**** Data to use
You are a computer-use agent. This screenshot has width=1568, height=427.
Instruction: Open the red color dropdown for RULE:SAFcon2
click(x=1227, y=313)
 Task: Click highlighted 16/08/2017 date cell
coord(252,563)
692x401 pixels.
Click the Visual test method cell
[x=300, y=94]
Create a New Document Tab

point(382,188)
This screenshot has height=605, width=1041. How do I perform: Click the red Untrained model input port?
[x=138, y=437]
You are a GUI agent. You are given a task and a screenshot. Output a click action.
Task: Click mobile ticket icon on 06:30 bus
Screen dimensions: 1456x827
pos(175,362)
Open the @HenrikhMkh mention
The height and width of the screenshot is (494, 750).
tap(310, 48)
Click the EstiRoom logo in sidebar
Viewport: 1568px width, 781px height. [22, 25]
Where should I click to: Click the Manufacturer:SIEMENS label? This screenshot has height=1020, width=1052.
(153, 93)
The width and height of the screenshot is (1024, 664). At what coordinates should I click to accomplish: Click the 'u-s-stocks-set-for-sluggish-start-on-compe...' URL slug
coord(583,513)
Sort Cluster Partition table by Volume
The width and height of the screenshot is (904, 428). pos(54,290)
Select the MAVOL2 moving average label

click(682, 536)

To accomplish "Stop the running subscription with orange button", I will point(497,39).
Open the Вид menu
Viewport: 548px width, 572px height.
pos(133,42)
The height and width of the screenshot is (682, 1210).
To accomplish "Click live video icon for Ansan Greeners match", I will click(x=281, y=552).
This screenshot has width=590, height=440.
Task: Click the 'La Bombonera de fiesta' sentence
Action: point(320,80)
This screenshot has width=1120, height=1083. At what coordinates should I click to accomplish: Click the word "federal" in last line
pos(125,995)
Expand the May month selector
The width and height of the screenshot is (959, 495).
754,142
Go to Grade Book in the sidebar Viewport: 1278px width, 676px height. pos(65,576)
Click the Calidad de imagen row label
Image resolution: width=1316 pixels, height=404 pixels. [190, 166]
********
- [Work instructions]:
For this exercise, please copy exactly the lines from the one holding "Screen dimensions: 1456x827" through the end of the records, the first and last included.

- [Expected answer]:
Screen dimensions: 1456x827
pos(175,362)
Open the @HenrikhMkh mention
The height and width of the screenshot is (494, 750).
tap(310, 48)
Click the EstiRoom logo in sidebar
Viewport: 1568px width, 781px height. [22, 25]
Where should I click to: Click the Manufacturer:SIEMENS label? This screenshot has height=1020, width=1052.
(153, 93)
The width and height of the screenshot is (1024, 664). At what coordinates should I click to accomplish: Click the 'u-s-stocks-set-for-sluggish-start-on-compe...' URL slug
coord(583,513)
Sort Cluster Partition table by Volume
The width and height of the screenshot is (904, 428). pos(54,290)
Select the MAVOL2 moving average label

click(682, 536)

To accomplish "Stop the running subscription with orange button", I will point(497,39).
Open the Вид menu
Viewport: 548px width, 572px height.
pos(133,42)
The height and width of the screenshot is (682, 1210).
To accomplish "Click live video icon for Ansan Greeners match", I will click(x=281, y=552).
This screenshot has width=590, height=440.
Task: Click the 'La Bombonera de fiesta' sentence
Action: point(320,80)
This screenshot has width=1120, height=1083. At what coordinates should I click to accomplish: Click the word "federal" in last line
pos(125,995)
Expand the May month selector
The width and height of the screenshot is (959, 495).
754,142
Go to Grade Book in the sidebar Viewport: 1278px width, 676px height. pos(65,576)
Click the Calidad de imagen row label
Image resolution: width=1316 pixels, height=404 pixels. [190, 166]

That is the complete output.